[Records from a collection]
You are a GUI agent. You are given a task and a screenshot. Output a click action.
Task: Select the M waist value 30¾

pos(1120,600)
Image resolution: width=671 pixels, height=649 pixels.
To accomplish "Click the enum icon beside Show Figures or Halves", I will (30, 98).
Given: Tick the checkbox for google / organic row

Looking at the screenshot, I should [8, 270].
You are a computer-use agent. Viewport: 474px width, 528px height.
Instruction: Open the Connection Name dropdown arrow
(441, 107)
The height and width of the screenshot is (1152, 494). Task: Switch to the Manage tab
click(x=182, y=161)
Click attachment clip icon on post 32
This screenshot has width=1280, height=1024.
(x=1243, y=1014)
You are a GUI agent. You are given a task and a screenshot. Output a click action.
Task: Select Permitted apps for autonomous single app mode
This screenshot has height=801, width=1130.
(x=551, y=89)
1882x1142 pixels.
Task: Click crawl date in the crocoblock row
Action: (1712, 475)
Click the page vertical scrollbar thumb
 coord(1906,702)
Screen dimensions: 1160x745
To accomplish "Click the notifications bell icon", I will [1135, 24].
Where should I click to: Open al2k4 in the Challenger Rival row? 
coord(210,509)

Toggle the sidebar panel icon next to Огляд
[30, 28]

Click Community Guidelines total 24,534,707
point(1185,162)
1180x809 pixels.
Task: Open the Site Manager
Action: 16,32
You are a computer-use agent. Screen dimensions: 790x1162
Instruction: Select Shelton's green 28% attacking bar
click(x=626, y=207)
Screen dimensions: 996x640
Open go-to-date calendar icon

**Exercise goal:** Number of lines with the string "computer" in the data above: report this figure and nothing more.

**Solution to the problem:** 2